When I think about teaching empathy in the elementary classroom, I like to think about tools that will help support kids in their understanding of the entire concept of empathy.    I’ve been exploring Stanford’s empathy maps and really like the idea of kids taking an empathy walk as they explore one’s story.

Imagine a suitcase filled with items. Students unpack the suitcase and use the clues to learn about the owner.  The suitcase could include items to help build a character profile: a letter from the suitcase owner to a friend, a set of postcards to be mailed, a favorite snack, an itinerary for a vacation… maybe the suitcase could even be a favorite book character’s suitcase.   In thinking about seeing a situation through another’s lens… empathy.  While we try to help support kids in understanding thoughts and feelings, we have to start with simple, concrete examples like “What does he or she see?” or “What does does he or she hear?”

“Unpacking the suitcase” is really about unpacking a person’s (or animal’s) story. There is always more there than just the suitcase.
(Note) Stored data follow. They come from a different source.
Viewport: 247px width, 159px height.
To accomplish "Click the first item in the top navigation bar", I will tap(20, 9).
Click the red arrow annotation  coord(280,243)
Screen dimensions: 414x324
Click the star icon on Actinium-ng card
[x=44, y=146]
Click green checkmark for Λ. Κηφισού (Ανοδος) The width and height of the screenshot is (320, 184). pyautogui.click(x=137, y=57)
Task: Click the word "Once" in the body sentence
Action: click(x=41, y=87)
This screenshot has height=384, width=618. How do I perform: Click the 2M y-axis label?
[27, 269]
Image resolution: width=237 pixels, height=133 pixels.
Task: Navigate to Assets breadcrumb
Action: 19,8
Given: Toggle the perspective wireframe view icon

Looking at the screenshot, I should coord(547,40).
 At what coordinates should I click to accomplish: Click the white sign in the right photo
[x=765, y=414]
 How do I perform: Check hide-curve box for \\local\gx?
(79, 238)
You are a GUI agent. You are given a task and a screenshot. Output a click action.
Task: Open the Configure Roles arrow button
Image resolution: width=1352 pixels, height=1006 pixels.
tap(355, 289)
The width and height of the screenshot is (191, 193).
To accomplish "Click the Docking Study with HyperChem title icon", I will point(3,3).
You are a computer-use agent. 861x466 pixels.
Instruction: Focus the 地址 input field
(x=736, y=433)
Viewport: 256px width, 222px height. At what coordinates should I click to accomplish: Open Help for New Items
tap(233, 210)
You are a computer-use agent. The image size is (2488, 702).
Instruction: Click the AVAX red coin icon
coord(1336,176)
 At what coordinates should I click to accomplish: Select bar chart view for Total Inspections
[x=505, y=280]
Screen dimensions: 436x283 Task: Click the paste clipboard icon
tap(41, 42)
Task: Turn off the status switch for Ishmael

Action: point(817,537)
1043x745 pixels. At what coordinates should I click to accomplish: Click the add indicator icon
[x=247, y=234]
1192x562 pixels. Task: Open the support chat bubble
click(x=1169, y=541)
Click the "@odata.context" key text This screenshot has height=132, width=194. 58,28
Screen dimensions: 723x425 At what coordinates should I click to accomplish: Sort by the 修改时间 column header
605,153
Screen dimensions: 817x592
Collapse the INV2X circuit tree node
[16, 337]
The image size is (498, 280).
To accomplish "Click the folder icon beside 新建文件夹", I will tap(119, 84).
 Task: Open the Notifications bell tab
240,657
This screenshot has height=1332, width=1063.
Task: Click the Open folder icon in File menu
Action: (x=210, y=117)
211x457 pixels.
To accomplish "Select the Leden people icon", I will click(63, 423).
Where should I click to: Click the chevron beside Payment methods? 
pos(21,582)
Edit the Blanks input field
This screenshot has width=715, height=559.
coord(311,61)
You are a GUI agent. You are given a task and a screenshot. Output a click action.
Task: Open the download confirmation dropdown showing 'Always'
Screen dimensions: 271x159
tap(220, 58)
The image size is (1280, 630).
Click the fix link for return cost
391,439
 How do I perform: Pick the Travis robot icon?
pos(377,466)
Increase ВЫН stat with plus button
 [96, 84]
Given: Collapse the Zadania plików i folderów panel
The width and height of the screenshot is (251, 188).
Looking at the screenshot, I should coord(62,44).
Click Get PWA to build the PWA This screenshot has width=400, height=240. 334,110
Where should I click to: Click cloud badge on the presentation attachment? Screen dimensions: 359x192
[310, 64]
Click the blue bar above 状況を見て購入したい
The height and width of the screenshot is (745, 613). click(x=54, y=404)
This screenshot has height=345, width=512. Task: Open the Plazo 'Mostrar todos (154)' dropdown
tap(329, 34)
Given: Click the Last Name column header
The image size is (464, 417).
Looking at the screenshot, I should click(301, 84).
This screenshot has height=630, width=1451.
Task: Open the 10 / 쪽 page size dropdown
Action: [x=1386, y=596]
Every ding, scratch, and mark on the case means something.  Every compartment inside contains something meaningful.  Through the power of observation, students can learn to look at people through a set of lenses, but it takes practice.  Often we just watch someone, and immediately decide what the story is.  Empathy slows us down to make sure we connect before we make any assumptions.   I made a set of cards (PDF here) to put on a ring so that kids could have prompts to help them think and process.  These are version 1 and I’m sure I’ll make changes as this story unfolds.

Has technology made us too quick to judge? Or is that just us being human?  Either way, empathy is a skill our kids need. Today, tomorrow, and in the future.